Service Blueprint ismi verilen görsel taslaklar, mevcut veya hedeflenen servis tasarımlarını ortaya çıkartmak kullanabileceğimiz, müşteri deneyiminin gerçekleştiği temas noktalarını (Frontstage) esas alıp, yalnız onlarla kısıtlı kalmayarak (Backstage), sistemin (işletmenin) aktörleri, çıktıları ve prosedürleriyle ilişkilerini şematize etmekte kullanabileceğimiz mevcut durum analiz araçlarıdır.
Sahnenin önündeki (Frontstage) kanallar, ürünler, temas noktaları ve ara birimlerden oluşurken, sahnenin arkasındakiler (Backstage) yönetmelikler, altyapı ve üst yapıda kullanılan teknolojiler ve sistem bileşenlerini içerir. Servisin, gerek müşteriye cephe veren Frontstage, gerekse müşteriyle hiçbir teması olmayan Backstage’indeki operasyonlarından oluşan servisine can veren birçok aktörü bulunur. Servis tasarımı, bir işletmenin kendi çalışanlarına, “işi” nasıl yapacaklarını açıklar. Servis deneyimi tasarlamaya başlandığında ise işletmenin temas noktaları aracılığıyla müşterilerine nasıl bir servis sunacağı belirtilir. Servis tasarımının odağı sistem aktörleri iken, servis deneyimi aktif ya da potansiyel müşteriler için tasarlanır.
Servisin tasarlanması esnasında yürütülecek analizler sayesinde, ortaya çıkan çatışmalar (çoğunlukla kaçındığımız) yüzleşmeleri teşvik ederken, Service Blueprint (servis taslağının) sunduğu kuşbakışı görünümle, sistemin fazlalıklarının su yüzüne çıkartılması kolaylaşıp, ilişki ağlarının sağlamlaştırılması mümkün kılınabilmektedir.

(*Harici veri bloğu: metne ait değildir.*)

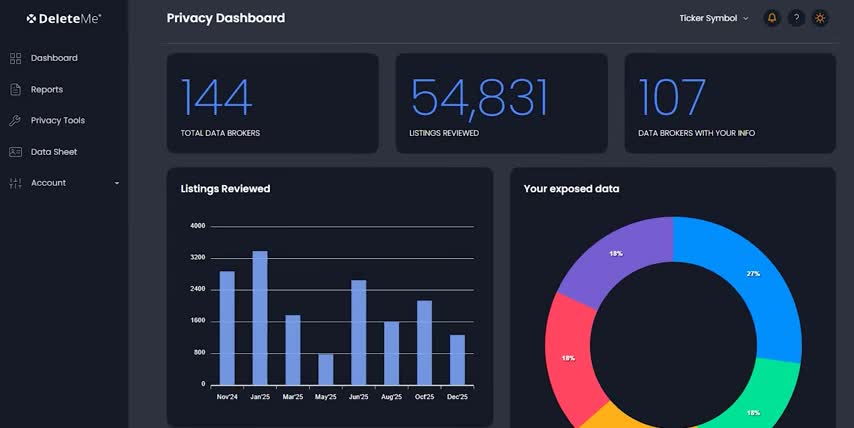Open the 107 Data Brokers With Your Info card
854x428 pixels.
coord(730,103)
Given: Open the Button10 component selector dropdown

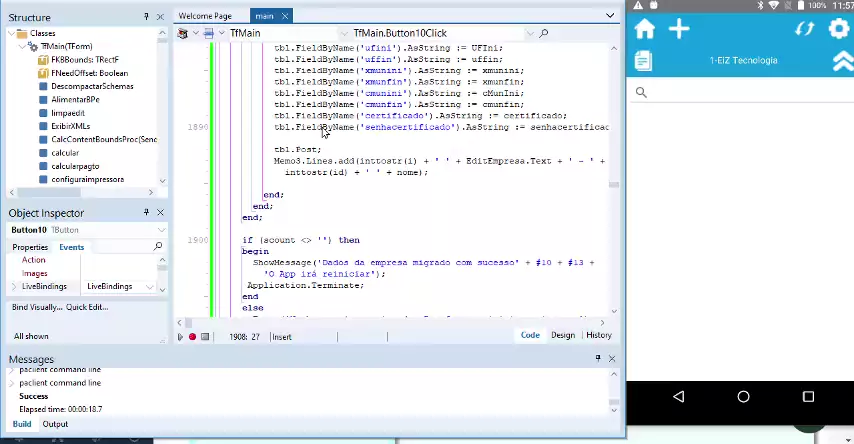Looking at the screenshot, I should (x=160, y=230).
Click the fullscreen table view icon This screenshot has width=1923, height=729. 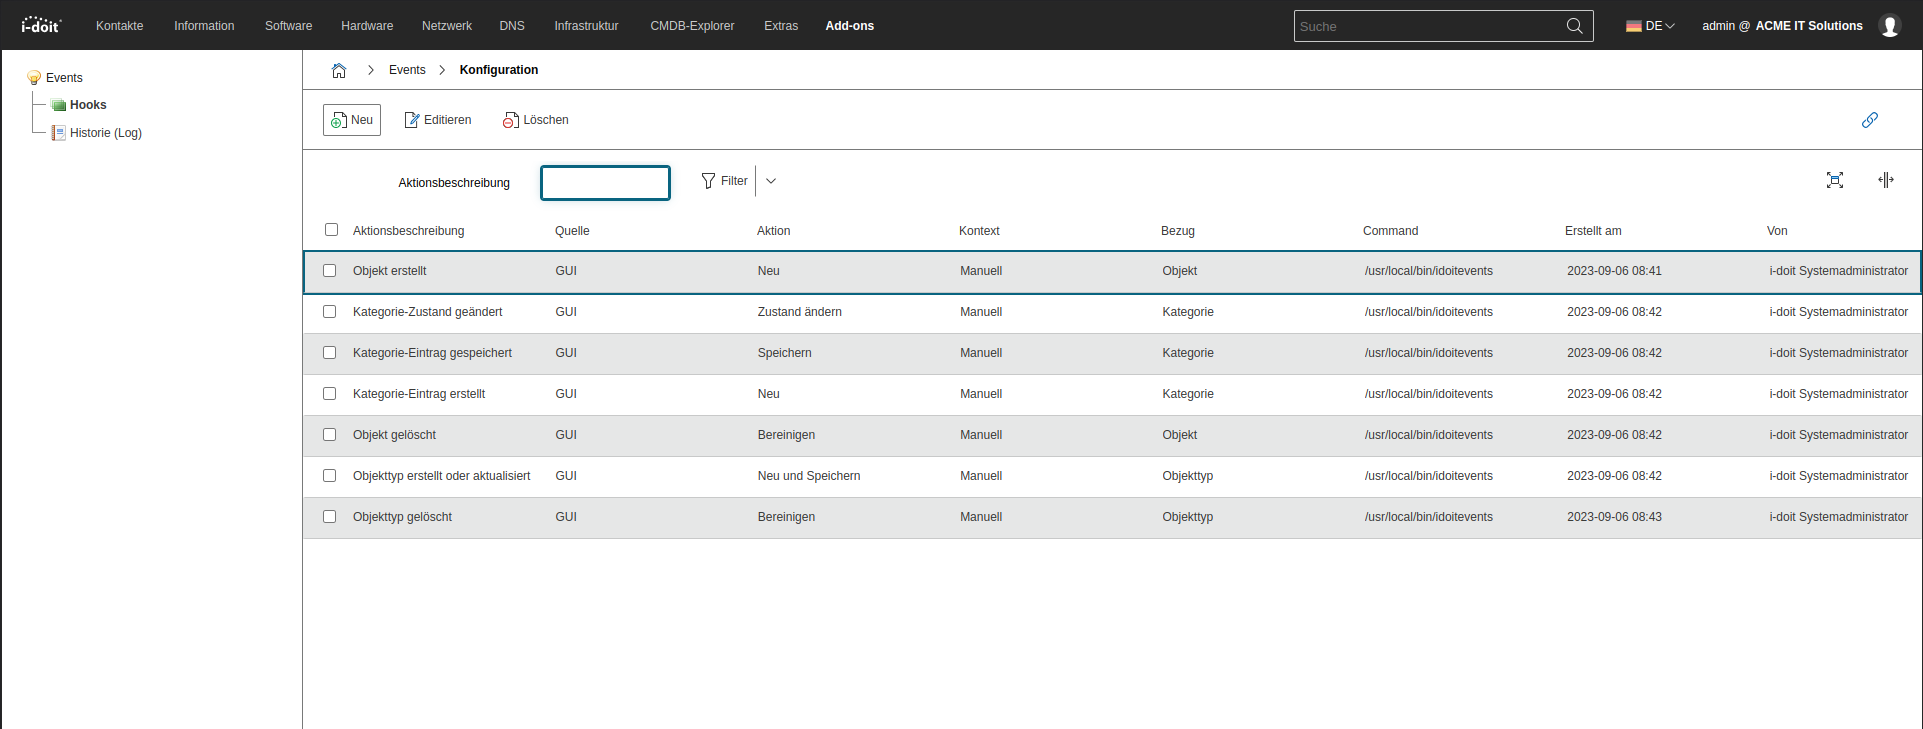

Ne zaman ki, servisimizin arka planında problemler ortaya çıkmaya başlar, onların mutlaka ama mutlaka ön sahnede, servisin müşterisine olumsuz bir yansıması olur. Servis tasarımının ana aktörleri olan çalışanların yaşadıkları servis tasarımına odaklanmak, müşterilerimize sunacağımız servis deneyimini mükemmelleştirmeyi de mümkün kılacaktır. Çalışan deneyimine yapılacak yatırımın geri dönüşü, müşteri deneyiminde can bulacaktır.